Oil demand will be higher than expected in 2011 as global economic recovery speeds up, according to a report.
The International Energy Agency lifted its demand forecast for next year and raised its projections for consumption to 2015, citing stronger US growth.
The IEA now expects oil demand in 2011 to rise by 1.3 million barrels per day (bpd), some 260,000 bpd more than previously forecast.
Crude prices hit $90 a barrel this week, the highest for two years.
The Paris-based IEA, which advises governments on energy, said the recent price spike was most likely due to a rise in consumption in the third quarter of 2010 from the US and Europe.
It also raised its estimate for daily demand in 2010 by 2.5 million bpd, about 130,000 bpd more than previously forecast.
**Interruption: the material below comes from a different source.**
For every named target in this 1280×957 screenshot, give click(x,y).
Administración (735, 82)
The IEA report said: "Although economic concerns remain skewed to the downside, not least if current high prices begin to act as a drag on growth, more immediately demand could surprise to the upside."
According to its medium-term projections, the IEA said world oil demand for 2009-2015 would grow by an average of 1.4 million bpd each year, higher than its previous forecast made in June.
Oil prices have hovered in the upper-$80s this week, and reached $90.76 a barrel on Tuesday.
The Organization of Petroleum Exporting Countries (Opec) meets on Saturday to discuss its official production quotas, although analysts believe output will remain unchanged.
However, the IEA said that Opec may come under pressure next year to boost supply.